BY JOSH ROGERS | Saying Lower Manhattan needs “a stronger, more active voice on the City Council,” Jenifer Rajkumar is about to formally announce her bid to unseat Margaret Chin in this year’s Democratic primary.

“When major developers come to the South Street Seaport, or to Greenwich Village, or to the Lower East Side, and we are deciding how the land will be used, I will always represent one thing and one thing only — the people that elected me, not any outside interests,” Rajkumar, a Democratic district leader and Battery Park City resident, said in a statement.

In two short phone interviews on Mon., March 18, she said she had not decided on an announcement date, but she left little doubt it would be coming soon. She now has a few paid consultants, and according to a campaign press release, a final decision was “days away.”

She declined to say much more before her announcement.

Rajkumar, 30, is an attorney with Sanford Heisler L.L.P. She surprised, if not shocked, Lower Manhattan political observers in 2011 when she defeated the area’s longtime incumbent district leader, Linda Belfer.

Since then, Rajkumar has been an active presence Downtown, attending community board meetings and neighborhood events, and she’s a regular at her home political club, Downtown Independent Democrats.

She did not directly criticize Chin but did say she favored “bottom-up democracy.”

Chin’s opponents have criticized her for not consulting enough with community members on issues like New York University’s 2031 development plans or on the creation of a business improvement district in Soho.

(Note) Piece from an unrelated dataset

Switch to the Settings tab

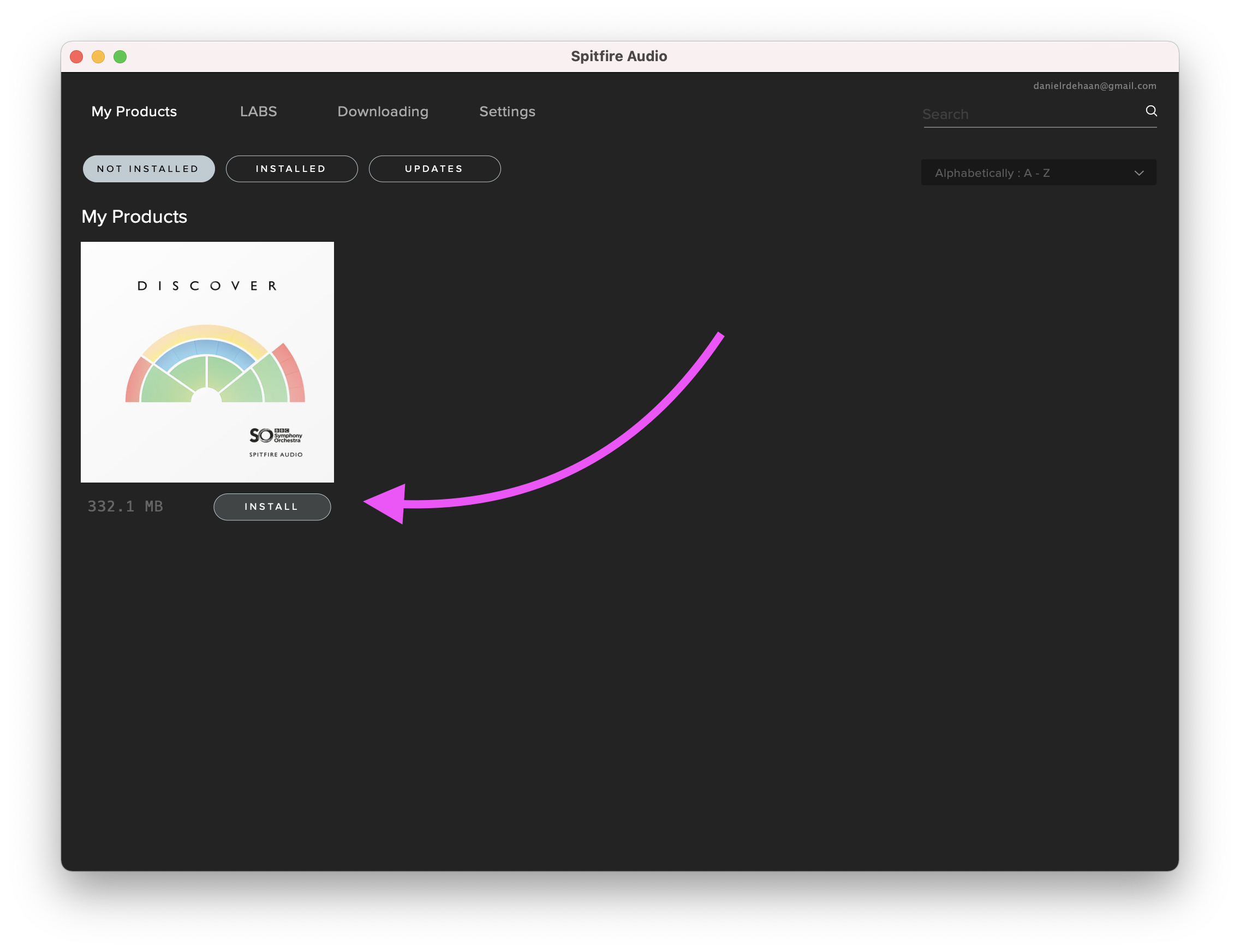pos(507,112)
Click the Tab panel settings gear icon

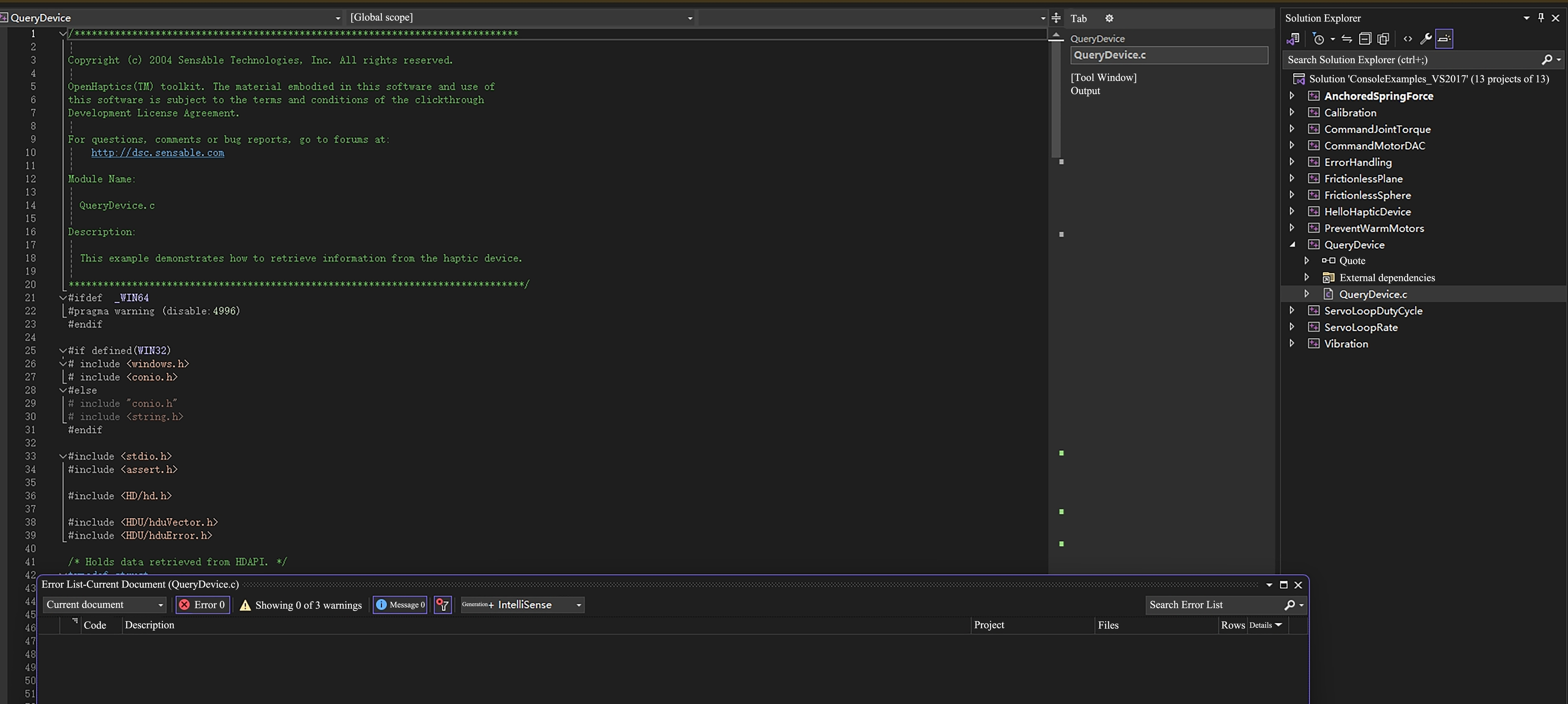pos(1109,18)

It’s a charge Chin and her supporters dismiss as baseless.

Before the issue was even raised in a short phone interview on Tuesday, Chin, 58, said one of her proudest accomplishments was getting a plan approved for the Seward Park Urban Renewal Area after it was stalled for decades.

“The whole community was able to come together to find a solution,” she said, adding that 50 percent of the apartments, or 500 total, would be for low- and middle-income tenants.

“I am proud of my record in the City Council and I am very confident the people in the district will vote for me overwhelmingly,” she said.

She scoffed at Rajkumar’s veiled criticisms, saying, “What have you done?”

Both candidates say they have just about raised the $168,000 spending limit they will have this year, once the expected matching funds are factored in.

Rajkumar, who has only been raising money for about two months, reported hauling in nearly $30,000 in the latest filing (including a karaoke fundraiser), bringing her total to just under $67,000. Chin took in $12,695 in her latest numbers bringing her up to $109,585.